DeepSpeed icon indicating copy to clipboard operation
DeepSpeed copied to clipboard

[BUG]deepspeed-zero-2-cpu-offloading-killing-process-9-error

Open JiyouShin opened this issue 2 years ago • 7 comments

Hi,

I am using deepspeed zero-2 with cpu offloading for finetuning LLM model. I keep getting error like this without any detail error description.

[2023-10-26 17:54:44,801] [INFO] [launch.py:315:sigkill_handler] Killing subprocess 2454240
[2023-10-26 17:54:48,155] [ERROR] [launch.py:321:sigkill_handler] ['/data_new/sjy98/polyglot-ko/data-parallel/deepspeed-venv/bin/python3', '-u', 'deepspeed-trainer.py', '--local_rank=3', '--deepspeed', 'deepspeed_config_2.json'] exits with return code = -9

I found out that error message like this is usually because of memory issues.
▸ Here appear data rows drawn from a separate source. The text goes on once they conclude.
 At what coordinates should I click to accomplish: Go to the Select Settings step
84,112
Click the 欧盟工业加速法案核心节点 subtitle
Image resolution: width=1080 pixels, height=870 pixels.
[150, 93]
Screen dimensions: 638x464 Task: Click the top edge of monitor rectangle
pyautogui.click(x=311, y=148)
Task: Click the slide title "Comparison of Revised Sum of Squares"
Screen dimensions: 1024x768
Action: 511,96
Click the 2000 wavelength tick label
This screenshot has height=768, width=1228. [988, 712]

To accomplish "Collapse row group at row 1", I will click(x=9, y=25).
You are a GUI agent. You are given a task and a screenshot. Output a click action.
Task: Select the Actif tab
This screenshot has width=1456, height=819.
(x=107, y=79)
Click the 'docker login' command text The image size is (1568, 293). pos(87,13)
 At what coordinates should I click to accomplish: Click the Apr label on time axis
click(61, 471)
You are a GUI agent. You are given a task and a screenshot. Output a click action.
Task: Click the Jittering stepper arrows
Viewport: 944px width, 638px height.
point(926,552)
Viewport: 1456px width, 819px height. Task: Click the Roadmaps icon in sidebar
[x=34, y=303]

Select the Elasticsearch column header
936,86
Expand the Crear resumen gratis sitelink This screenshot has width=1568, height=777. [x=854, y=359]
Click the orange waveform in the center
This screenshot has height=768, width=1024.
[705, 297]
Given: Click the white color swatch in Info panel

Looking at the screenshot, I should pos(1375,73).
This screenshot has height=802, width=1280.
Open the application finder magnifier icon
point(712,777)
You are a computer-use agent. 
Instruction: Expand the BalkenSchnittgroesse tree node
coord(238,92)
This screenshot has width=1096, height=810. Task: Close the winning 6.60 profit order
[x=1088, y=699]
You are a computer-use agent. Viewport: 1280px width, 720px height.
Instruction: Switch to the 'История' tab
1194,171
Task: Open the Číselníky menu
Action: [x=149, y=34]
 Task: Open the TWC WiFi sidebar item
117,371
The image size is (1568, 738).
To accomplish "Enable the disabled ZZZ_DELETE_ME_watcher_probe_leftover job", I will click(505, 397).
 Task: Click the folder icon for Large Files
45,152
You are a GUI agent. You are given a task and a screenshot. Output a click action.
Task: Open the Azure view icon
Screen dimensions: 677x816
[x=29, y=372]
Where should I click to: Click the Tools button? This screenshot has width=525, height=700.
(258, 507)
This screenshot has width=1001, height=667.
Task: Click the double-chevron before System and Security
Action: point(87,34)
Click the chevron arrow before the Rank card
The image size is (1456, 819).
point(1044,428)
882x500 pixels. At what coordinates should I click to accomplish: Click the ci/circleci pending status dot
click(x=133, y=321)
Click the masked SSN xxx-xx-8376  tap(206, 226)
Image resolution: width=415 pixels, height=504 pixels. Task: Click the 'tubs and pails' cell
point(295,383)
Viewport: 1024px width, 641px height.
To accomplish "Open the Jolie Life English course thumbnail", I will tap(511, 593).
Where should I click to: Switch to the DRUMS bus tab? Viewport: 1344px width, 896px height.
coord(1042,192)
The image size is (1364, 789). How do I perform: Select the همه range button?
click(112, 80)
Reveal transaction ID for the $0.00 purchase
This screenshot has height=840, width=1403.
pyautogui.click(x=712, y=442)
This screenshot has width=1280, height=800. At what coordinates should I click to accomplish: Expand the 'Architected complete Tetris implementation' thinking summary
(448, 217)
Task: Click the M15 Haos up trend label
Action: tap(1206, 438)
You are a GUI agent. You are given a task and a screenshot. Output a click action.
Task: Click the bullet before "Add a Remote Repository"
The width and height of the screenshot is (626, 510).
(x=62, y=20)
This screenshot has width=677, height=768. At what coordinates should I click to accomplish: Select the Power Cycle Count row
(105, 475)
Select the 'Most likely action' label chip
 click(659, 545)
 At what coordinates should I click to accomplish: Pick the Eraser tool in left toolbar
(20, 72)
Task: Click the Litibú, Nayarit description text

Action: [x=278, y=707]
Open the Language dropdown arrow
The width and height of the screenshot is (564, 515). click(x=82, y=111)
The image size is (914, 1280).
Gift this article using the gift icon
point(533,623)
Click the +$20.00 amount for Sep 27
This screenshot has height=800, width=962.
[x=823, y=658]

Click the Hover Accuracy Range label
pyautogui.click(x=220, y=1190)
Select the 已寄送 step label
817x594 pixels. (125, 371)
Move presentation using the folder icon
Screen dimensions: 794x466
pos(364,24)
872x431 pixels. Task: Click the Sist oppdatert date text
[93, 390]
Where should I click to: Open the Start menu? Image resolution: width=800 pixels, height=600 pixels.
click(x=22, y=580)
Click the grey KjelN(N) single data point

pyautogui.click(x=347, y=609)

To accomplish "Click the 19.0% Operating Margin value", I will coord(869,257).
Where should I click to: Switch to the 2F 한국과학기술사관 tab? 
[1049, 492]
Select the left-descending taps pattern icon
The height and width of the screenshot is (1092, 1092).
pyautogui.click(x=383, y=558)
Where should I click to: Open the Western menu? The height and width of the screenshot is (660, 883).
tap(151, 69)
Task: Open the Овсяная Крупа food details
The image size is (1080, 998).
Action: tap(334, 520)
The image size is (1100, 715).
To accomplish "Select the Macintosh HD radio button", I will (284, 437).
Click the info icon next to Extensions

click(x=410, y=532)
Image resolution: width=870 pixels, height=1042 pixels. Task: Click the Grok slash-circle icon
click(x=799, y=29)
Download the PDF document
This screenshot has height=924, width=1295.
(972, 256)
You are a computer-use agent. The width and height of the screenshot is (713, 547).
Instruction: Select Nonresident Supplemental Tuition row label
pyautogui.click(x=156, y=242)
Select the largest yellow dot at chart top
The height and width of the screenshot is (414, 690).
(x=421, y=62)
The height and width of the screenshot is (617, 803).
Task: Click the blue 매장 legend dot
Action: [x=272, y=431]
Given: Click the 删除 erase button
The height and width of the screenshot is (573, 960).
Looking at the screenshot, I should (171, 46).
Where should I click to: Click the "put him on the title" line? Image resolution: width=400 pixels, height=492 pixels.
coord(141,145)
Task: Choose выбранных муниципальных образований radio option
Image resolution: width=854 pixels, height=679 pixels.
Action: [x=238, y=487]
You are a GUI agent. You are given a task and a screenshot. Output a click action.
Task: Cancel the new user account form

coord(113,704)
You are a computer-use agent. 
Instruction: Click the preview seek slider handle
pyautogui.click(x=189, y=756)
The point is that when I reduce my train data size 54000 to 30000, it works fine. However, somehow I keep getting error when I increase my train data size again.

It is little hard to believe that the length of train data causes memory issue, but is it possible when using deepspeed zero-2 cpu offload?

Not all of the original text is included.